## BEGIN Text segment

Say you have a point, such as (x,y,z) and a line with the equation x=4-2t, y=6+10t, and z=6+2t. How would you find the equation for the plane that passes through the point, and is perpendicular to the line?
2007-06-26 19:36:47 · 2 answers · asked by sam b 5 in Science & Mathematics ➔ Mathematics
It's problematic to call the point (x,y,z) since those are the variables in the equations. Let's call the point P(x1, y1, z1).
The parametric equation of the line is:
x = -2t
y = 6 + 10t
z = 6 + 2t
The normal vector to the plane n, is the same as the directional vector to the line.
n = <-2, 10, 2>
Any non-zero multiple of n will also be a directional vector to the line. Divide by -2.
n = <1, -5, -1>
With the normal vector n and the point P(x1, y1, z1) we can write the equation of the plane.
1(x - x1) - 5(y - y1) - 1(z - z1) = 0
x - 5y - z - x1 + 5y1 + z1 = 0
2007-06-27 10:43:19 · answer #1 · answered by Northstar 7 · 0⤊ 0⤋
Eliminating parameter t from the equation of line, it can be written as
( x - 4 ) / -2 = ( y - 6 ) / 10 = ( z - 6 ) / 2
Hence the direction of the line is given by ( -2, 10, 2 ).
Let us denote the given point as ( x', y', z' ) to avoid confusion with variables x, y, z.
As the plane is perpendicular to the line, direction of its normal is the direction of the line.
Therefore, its equation can be written as -2x + 10y +2z = k.
As it passes through the point ( x', y', z' ), k = -2x' + 10y' + 2z'.
Hence, equation of the plane is -2x + 10y + 2z = -2x' + 10y' + 2z'
or, x - 5y - z = x' - 5y' - z'
2007-06-27 03:13:25 · answer #2 · answered by Madhukar 7 · 1⤊ 0⤋

## END Text segment

■ Instructions for the task:
Can you update the plane-and-line thread from the words "Say you have" through "to the line?", putting "orthogonal" wherever "perpendicular" appears?

## BEGIN Entries supplied

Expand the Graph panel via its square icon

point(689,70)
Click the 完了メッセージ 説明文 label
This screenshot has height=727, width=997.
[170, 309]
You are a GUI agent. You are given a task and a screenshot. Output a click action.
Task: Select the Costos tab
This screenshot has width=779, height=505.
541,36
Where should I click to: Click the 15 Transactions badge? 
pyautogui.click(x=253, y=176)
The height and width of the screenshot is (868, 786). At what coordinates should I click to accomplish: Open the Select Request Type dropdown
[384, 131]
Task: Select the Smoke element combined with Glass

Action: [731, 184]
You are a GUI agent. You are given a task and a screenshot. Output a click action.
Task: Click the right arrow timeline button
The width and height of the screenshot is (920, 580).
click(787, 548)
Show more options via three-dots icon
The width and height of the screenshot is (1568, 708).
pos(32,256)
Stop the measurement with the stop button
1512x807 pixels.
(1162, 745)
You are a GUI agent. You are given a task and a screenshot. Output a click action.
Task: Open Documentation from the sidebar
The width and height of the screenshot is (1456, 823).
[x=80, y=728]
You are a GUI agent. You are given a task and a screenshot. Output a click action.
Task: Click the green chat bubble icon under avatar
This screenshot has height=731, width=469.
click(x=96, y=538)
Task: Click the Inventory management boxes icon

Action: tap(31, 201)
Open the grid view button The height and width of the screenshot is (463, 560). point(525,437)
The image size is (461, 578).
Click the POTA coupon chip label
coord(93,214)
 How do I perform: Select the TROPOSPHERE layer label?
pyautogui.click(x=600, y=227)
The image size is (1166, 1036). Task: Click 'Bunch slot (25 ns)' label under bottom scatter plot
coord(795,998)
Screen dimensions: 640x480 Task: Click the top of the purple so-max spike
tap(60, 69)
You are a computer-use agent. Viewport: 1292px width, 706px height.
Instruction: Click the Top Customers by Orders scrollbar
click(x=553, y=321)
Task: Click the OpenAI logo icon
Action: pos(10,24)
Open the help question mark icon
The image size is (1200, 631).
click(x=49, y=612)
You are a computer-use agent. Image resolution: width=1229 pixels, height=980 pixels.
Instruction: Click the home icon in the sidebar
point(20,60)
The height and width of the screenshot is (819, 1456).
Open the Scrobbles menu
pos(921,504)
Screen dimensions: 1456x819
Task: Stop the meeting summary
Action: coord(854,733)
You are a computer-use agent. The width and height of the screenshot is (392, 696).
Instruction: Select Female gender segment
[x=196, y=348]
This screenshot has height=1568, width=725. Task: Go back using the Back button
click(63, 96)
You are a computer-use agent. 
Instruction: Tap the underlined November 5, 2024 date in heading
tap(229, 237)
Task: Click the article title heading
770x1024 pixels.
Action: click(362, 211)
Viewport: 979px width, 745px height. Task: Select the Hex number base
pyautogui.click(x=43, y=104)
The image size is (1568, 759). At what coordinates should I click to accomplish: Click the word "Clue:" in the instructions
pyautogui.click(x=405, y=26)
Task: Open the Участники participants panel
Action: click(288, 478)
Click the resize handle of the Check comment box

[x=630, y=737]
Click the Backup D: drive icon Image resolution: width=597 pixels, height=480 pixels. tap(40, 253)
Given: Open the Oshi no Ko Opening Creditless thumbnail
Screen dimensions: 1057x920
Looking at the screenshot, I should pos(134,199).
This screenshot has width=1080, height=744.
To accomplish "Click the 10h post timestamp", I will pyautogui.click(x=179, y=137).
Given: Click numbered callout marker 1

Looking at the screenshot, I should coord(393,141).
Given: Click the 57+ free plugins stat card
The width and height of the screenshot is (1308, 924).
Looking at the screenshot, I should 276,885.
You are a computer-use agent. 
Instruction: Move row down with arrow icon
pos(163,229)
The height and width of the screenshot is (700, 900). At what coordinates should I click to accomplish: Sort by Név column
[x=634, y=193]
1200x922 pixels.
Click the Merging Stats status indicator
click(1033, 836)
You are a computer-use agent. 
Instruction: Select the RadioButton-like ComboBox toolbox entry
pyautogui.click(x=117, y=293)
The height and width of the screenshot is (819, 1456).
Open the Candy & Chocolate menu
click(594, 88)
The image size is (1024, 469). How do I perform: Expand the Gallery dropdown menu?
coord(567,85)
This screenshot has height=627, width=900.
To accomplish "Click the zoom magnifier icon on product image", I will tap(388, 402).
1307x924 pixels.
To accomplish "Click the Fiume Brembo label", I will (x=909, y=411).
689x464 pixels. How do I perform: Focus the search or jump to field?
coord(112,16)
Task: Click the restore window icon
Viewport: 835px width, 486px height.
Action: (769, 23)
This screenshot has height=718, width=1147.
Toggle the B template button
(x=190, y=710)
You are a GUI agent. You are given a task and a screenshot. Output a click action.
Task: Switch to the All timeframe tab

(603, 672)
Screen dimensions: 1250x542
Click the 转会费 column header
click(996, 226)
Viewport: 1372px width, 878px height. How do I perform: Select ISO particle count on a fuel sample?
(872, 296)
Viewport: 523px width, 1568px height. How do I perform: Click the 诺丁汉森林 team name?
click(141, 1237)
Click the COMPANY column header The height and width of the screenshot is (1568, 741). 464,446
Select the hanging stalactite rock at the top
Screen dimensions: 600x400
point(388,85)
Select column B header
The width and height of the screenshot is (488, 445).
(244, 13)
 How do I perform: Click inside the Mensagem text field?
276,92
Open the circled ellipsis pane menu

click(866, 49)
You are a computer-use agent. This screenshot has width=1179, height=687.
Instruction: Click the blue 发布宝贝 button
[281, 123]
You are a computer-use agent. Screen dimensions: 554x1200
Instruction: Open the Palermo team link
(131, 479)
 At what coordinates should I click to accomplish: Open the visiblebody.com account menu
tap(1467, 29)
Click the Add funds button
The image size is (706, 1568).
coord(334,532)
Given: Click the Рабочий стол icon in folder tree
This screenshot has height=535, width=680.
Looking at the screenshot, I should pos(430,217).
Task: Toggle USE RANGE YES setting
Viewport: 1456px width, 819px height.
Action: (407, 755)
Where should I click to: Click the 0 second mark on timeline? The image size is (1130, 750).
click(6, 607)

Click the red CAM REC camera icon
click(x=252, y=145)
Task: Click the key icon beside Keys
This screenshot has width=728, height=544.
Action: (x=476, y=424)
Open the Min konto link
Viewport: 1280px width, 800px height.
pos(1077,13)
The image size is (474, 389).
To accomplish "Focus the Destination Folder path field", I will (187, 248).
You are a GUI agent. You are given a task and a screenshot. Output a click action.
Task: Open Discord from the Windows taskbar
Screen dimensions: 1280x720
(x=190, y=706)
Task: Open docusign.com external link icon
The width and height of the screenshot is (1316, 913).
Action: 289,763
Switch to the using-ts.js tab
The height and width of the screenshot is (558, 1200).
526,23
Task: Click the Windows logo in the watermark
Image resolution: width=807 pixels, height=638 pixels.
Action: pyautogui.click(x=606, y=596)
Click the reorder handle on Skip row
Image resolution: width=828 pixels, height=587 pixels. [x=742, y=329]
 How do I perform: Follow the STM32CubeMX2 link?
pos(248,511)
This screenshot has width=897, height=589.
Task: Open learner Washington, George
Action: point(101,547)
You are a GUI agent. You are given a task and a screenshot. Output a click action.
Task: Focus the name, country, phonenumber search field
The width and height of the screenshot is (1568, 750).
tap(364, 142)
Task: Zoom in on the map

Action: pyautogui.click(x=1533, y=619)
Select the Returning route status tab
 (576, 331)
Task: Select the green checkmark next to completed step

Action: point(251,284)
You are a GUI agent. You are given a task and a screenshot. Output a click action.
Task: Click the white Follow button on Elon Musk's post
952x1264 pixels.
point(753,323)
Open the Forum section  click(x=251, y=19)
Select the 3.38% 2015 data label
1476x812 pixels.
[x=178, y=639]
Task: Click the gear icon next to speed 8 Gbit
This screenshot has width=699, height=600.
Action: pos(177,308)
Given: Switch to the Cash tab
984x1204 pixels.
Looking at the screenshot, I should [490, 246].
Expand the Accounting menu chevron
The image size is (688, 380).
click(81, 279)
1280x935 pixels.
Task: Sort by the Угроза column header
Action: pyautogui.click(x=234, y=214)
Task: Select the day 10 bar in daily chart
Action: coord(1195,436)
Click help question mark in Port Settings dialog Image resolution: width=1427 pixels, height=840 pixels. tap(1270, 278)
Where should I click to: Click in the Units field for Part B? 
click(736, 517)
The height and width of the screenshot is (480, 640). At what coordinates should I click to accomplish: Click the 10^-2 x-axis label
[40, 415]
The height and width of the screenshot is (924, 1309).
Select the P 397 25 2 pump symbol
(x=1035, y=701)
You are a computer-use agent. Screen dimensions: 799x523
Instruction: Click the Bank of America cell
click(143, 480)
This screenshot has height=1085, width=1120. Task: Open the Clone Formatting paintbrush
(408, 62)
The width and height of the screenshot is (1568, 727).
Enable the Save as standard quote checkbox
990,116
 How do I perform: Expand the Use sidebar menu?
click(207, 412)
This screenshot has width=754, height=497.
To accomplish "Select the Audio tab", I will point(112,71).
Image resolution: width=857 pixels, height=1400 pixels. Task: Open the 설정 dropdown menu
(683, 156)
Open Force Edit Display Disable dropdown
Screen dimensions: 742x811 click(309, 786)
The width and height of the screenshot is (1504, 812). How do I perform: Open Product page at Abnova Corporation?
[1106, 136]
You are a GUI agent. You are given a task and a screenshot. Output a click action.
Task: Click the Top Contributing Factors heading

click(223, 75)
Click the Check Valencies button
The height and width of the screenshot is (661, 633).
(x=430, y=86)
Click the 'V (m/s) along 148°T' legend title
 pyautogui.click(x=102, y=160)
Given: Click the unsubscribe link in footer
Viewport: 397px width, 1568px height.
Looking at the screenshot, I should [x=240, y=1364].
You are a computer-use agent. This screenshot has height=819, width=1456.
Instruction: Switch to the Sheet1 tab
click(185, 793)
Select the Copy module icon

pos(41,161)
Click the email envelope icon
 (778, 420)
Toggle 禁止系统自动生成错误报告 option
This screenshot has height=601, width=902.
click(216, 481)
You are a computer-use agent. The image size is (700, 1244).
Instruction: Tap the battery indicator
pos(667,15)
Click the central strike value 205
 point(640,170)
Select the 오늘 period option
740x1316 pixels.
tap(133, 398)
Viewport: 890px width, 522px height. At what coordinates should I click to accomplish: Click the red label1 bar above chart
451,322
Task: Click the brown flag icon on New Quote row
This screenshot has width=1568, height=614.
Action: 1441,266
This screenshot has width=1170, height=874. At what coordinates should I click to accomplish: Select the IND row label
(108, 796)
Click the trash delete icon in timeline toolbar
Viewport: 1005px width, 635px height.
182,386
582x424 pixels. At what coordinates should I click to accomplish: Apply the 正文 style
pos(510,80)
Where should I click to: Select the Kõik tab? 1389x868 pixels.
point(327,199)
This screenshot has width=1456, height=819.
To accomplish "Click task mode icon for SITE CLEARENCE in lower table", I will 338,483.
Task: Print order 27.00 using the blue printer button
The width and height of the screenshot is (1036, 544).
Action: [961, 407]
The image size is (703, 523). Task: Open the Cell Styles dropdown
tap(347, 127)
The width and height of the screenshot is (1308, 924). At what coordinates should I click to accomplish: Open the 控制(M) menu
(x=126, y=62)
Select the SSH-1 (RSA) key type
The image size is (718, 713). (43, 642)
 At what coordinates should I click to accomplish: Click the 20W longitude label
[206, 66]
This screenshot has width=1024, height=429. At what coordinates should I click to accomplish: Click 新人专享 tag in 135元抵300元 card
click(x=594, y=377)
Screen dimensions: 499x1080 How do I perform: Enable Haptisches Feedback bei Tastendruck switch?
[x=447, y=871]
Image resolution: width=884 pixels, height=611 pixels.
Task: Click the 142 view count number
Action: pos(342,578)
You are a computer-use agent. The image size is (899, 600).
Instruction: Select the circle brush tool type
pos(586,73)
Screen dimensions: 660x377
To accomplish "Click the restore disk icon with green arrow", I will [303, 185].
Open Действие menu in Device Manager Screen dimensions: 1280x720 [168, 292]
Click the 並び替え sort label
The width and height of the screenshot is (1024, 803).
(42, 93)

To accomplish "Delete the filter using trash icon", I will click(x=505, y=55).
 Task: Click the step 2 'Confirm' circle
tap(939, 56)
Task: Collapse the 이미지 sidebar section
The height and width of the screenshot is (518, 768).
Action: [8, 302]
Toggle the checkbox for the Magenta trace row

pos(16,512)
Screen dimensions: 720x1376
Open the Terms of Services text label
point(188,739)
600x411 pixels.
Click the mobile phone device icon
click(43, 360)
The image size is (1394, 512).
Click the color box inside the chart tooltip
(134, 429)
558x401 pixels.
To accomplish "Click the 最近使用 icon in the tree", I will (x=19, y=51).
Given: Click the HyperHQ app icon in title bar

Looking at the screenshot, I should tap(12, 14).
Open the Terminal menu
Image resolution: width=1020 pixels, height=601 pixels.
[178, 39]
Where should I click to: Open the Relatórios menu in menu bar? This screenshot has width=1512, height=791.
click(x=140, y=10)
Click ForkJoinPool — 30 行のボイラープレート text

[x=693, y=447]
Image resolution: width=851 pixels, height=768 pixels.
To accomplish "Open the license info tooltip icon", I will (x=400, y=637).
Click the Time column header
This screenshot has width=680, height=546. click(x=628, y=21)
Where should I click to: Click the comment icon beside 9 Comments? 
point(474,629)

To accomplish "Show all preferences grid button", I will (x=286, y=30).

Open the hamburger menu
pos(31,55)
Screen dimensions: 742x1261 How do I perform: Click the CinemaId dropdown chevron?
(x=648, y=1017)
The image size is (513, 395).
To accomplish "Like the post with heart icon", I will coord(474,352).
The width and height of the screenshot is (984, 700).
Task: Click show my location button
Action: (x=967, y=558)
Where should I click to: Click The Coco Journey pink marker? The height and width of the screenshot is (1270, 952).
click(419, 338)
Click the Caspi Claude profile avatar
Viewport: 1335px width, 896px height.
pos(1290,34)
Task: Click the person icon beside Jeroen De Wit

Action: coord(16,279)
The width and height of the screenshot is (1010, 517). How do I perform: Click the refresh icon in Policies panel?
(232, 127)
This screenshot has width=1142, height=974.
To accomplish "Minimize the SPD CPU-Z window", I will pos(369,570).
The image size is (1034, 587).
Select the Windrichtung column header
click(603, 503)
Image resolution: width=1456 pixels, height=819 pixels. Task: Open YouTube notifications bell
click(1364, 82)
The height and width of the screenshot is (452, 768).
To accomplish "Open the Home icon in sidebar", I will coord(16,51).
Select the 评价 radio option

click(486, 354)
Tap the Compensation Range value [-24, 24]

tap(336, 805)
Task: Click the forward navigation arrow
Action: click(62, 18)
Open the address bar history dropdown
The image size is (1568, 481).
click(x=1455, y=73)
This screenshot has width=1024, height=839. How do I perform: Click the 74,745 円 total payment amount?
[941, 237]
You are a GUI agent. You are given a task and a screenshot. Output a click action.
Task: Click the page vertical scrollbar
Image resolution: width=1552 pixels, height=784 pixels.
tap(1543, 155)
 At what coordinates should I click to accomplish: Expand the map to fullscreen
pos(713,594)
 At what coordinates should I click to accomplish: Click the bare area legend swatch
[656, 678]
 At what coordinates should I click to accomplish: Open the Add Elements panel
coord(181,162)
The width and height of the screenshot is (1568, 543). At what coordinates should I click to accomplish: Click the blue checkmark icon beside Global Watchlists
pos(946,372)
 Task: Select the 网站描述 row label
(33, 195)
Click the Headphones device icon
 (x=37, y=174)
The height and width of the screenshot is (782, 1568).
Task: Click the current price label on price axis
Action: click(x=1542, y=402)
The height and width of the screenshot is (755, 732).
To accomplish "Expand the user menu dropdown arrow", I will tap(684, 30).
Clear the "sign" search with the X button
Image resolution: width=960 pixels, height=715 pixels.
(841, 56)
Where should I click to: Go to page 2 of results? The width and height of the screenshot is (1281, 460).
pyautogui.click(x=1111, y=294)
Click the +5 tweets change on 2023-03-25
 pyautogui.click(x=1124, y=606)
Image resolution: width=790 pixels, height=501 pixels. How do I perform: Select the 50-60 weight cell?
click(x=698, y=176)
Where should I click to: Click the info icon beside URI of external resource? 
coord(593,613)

## END Entries supplied

■ Worked solution:
Say you have a point, such as (x,y,z) and a line with the equation x=4-2t, y=6+10t, and z=6+2t. How would you find the equation for the plane that passes through the point, and is orthogonal to the line?